Review – Midnight Vista #1
Midnight Vista #1
Writer: Eliot Rahal
Artist: Clara Meath
Colorist: Mark Englert
Letterer: Taylor Esposito
Aftershock’s latest title deals with alien abduction and some of this topic’s familiar tropes. The story centers around Oliver, a young kid who is abducted along with his father by aliens. Many years later, an older Oliver, naked and confused, is wandering the streets, trying to make sense of everything. Eliot Rahal’s story of abduction doesn’t shy away from any of the crazy stuff. There’s some pretty graphic pages of experimentation by the aliens on poor Oliver that’s sure to stick with you for a bit. So many of these stories deal with the situation leading up to something like this but Midnight Vista appears to tackle the story of what happens after you come back from such a gruesome ordeal.

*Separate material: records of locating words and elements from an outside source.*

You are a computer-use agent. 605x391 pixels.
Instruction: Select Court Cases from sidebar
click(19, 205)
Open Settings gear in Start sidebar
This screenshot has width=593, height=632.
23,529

This is my first experience with seeing Clara Meath on art. She was given the task of drawing some rather creepy stuff and totally nails it. Seriously, Oliver’s experimentation scene will stay in my head for a long time and the visuals are, for a lack of a better term, out of this world. Clara’s art style totally works on this type of story. Great stuff all around. The color palette was great so kudos to colorist Mark Englert, who sets the mood so well in many of the pages. Letterer Taylor Esposito puts a great finishing touch on everything.
Overall, the story seems to play with some familiar tropes, like the above-mentioned experimentation and odd men in black that are seemingly from government agencies. It’s put together in a way that makes it feel wholly original and serves as another great example of comic storytelling being something more than just superheroes. All together, Midnight Vista is an interesting first issue full of a bit of heartbreak with a whole lot of the unexpected. With this being a good first issue that properly introduces us to the characters and the setting, Midnight Vista is definitely a story to stay for the rest of.
Wholly original and serves as another great example of comic storytelling being something more than just superheroes.